For a stronger bond, California Skateparks attached the coping blocks with a 2-part epoxy instead of traditional mortar which can sometimes result in popped-blocks.
Building the big flow bowl and especially the Etnies cradle replica is a fascinating, multi-step process. Thankfully, CA Skateparks built the original Etnies cradle – this wasn’t their first rodeo!
Step 1 is to build the concrete bottom half of the cradle. Step 2 involved building the cradle top’s “back form” metal frame on the existing concrete rim. Step 3 involved shooting/finishing shotcrete and ultimately removing all the crazy formwork.
We had full confidence in CA Skateparks Project Manager Mario Rodriguez. He was super-friendly, an expert concrete man, and came off more debonair than Ricky Ricardo (an “I Love Lucy” 1950’s TV show reference for all you young-uns!)
By April 2014, California Skateparks had wrapped up construction.

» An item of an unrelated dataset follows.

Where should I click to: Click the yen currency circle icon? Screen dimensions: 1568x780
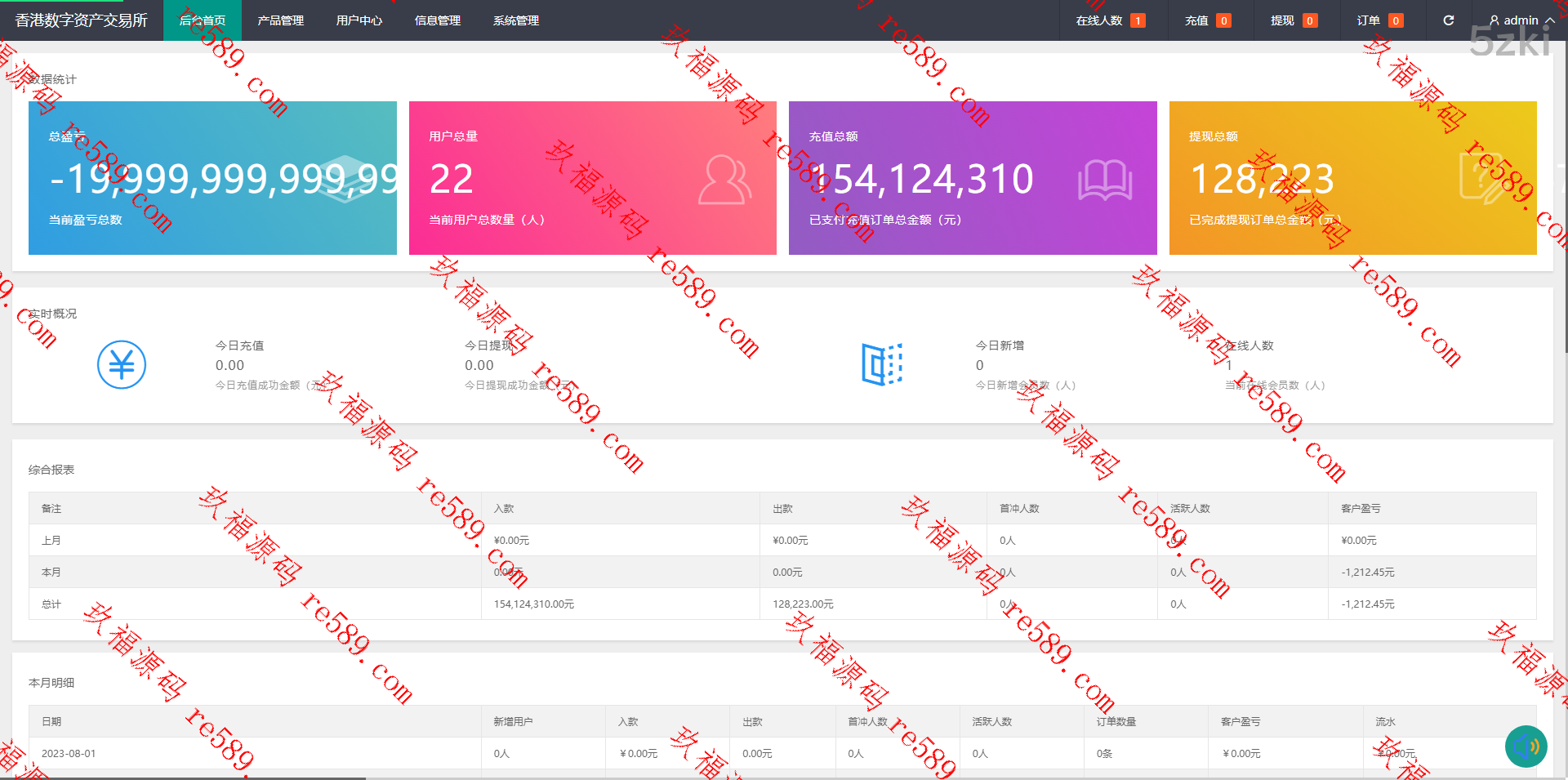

Unfortunately, the skatepark opening was delayed for 3 months, leaving impatient skaters on edge staring at an awesome finished park, the temporary construction fence up, and a security guard on-site to shoo-away poachers.
Why the delay?
Apparently, City folks called for an 11th hour “do-over” on the big bowl drain design – this meant re-digging a 20-plus foot deep hole and replacing pipe parts to allow for better maintenance. Then, there was some kind of lingering delay on the main park’s marquee sign – the full scope of the project included not only the skatepark build, but also a parking lot, ponding areas, landscaping and a marquee sign. And the City doesn’t like to “buy” projects from the contractor until it’s “completely” finished.
The skatepark finally opened on June 12, 2014. Hundreds of skaters, bikers, City officials, various project contributors and other lurkers showed up for the grand opening ceremonial speeches and a ribbon cutting.

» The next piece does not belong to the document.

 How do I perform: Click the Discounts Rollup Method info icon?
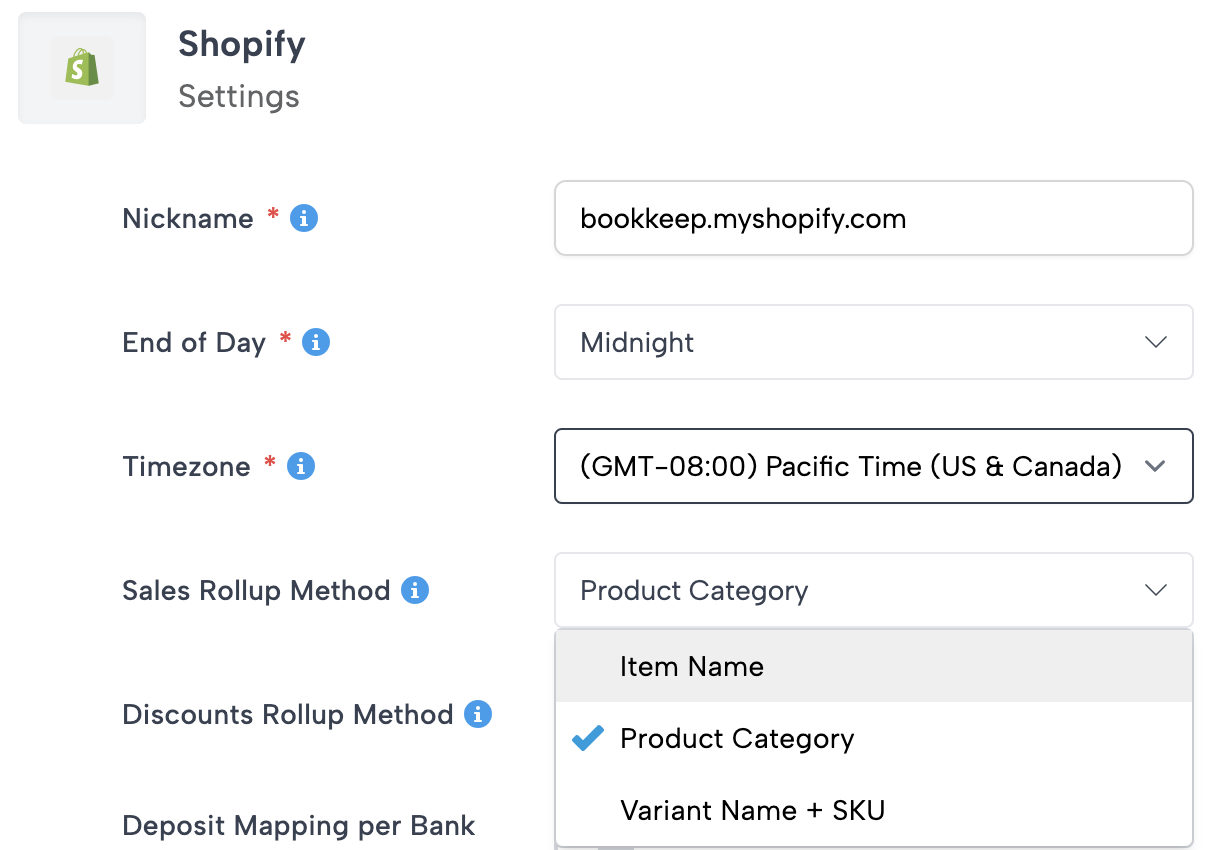tap(478, 714)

The El Paso Times showed up to cover the grand opening ceremonies.
Diego Alvarado (not Joe Vargas) get the big feature photo in the Borderland section with this frontside blast in the 11.5 foot deep vert bowl.

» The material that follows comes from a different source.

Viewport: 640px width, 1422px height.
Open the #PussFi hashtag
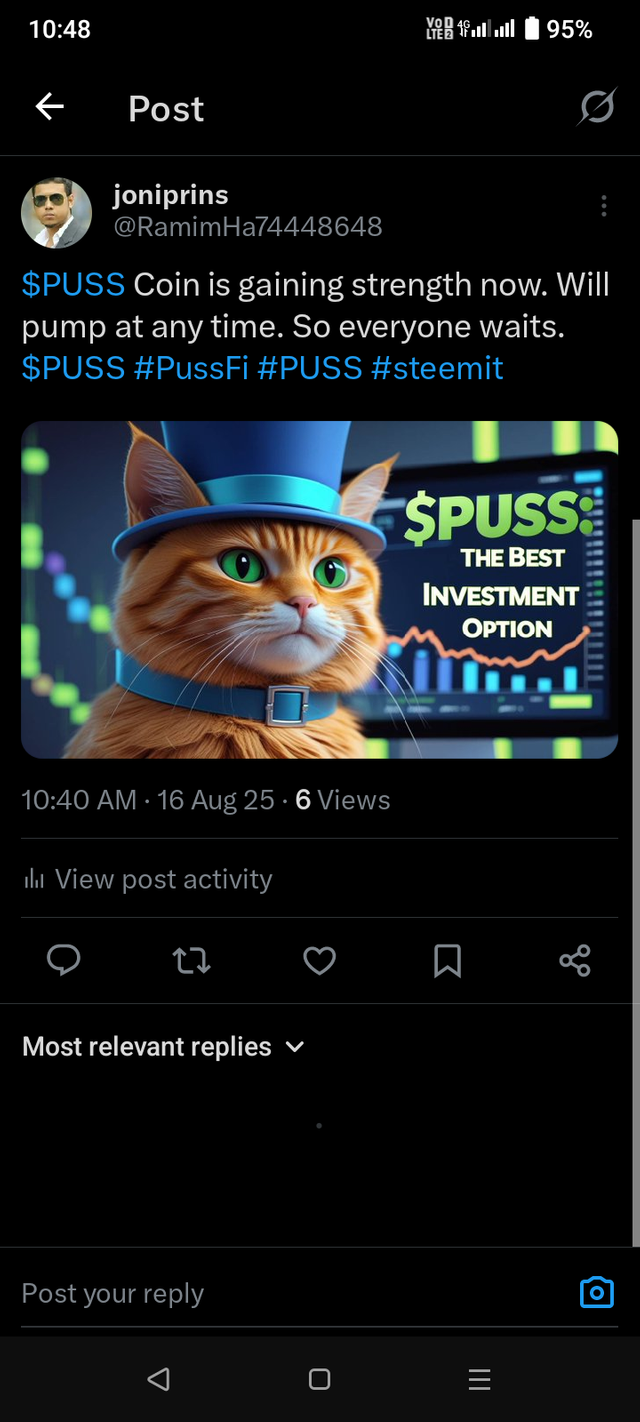191,367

El Paso vert ramp legend Anguelo Salgado pushed hard for the deep terrain during the design process saying “we need this.”
Future vert rippers like Will Cortez agree after throwing huge frontside stalefish airs on the face wall at For The Love contest.
Some folks were critical, saying the skatepark was “too big” – nonsense!
Others, like local BMX rider Ray Varela, are quick to disprove those small-thinking notions, captured here speeding upside down in the cradle well above the 10 o’clock tile line. Photo credit: John Martinez.
Notably, the City’s original skatepark rules signs did not permit bikes at Northeast Regional. But the cops dismissed the idea of enforcing the no-bike mandate, saying they had more important matters to tend to…
All ambiguity ended in late 2015. Thanks to a strong recommendation from EPSA, Parks has since recanted on BMX restrictions and come back with a more inclusive policy and new rules signage at NE Regional.
No, it’s not swim in the skatepark pool day.
The NOAA estimates some counties in West Texas received 10 to 20 inches of rain in the one-week period from Sept. 15-22.
Severe flash flooding in Northeast El Paso on Monday morning Sept. 22 saw muddy waters filling the skatepark to the brim.
Photo credit: Phil Sullivan
On May 2, 2015, the Blood Wizard crew comprised of Chriss Gregson, Tristen Moss, Jerry Gurney, Anakin Senn, Drew Dezort and Jack Given inspired locals with a pro skate demo at NE Regional. These guys ripped hard!
In classic rock star fashion, Gurney and Gregson wrapped the El Paso leg of their #TexMexWizardTrip with a product toss from atop their trusty transport. Photo: Steven Levas.
More mania always at BloodWizard.com.
Northeast Regional skatepark is located near the major intersection of McCombs/U.S. 54 – look for the softball field light poles and you’re almost there.
Original park address was 11270 McCombs, but most newer listings show the new address ofive.
When entering Northeast Regional, go left at the roundabout circle and you’ll find the skatepark tucked in the corner.